── Records for the task ──
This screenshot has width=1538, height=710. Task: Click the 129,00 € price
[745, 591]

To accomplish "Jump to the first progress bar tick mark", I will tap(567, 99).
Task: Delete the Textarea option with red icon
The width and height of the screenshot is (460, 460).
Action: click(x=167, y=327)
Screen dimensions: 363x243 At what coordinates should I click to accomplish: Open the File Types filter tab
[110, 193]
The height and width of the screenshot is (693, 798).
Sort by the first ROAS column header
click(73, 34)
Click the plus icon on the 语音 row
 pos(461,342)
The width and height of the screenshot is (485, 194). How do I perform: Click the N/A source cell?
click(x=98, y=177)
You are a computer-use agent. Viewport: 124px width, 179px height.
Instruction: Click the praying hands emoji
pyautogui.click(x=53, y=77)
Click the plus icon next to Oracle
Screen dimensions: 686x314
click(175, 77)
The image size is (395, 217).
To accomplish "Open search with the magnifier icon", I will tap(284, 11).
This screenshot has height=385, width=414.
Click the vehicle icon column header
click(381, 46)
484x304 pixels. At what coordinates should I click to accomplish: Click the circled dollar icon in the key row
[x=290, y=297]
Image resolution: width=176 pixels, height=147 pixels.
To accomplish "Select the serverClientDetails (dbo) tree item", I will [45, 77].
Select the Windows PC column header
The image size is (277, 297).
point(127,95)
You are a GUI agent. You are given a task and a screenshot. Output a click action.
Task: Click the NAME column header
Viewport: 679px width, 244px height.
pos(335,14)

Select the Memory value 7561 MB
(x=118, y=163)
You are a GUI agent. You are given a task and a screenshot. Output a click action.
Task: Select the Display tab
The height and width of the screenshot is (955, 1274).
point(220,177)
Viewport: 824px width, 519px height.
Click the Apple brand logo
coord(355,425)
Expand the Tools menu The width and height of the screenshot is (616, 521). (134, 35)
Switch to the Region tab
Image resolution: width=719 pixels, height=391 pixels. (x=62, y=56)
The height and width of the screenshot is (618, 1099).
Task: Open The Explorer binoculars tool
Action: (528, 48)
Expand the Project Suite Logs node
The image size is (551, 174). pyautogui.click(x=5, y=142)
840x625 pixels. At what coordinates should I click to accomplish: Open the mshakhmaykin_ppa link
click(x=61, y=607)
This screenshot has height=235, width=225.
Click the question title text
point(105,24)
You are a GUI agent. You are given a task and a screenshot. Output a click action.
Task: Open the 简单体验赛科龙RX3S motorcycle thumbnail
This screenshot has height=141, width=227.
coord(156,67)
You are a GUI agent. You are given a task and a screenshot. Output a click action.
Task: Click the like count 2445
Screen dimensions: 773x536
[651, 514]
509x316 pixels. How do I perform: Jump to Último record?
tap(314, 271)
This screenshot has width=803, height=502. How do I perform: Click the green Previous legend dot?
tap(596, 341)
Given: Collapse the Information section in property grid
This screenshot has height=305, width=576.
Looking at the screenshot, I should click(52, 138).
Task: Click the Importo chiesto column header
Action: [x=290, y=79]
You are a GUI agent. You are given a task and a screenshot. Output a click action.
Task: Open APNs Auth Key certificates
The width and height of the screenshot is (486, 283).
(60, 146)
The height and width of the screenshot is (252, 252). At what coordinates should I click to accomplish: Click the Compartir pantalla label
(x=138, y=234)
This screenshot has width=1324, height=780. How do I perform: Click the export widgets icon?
───
Return the lines above that include the string "with".

**Written answer:**
Task: Delete the Textarea option with red icon
To accomplish "Open search with the magnifier icon", I will tap(284, 11).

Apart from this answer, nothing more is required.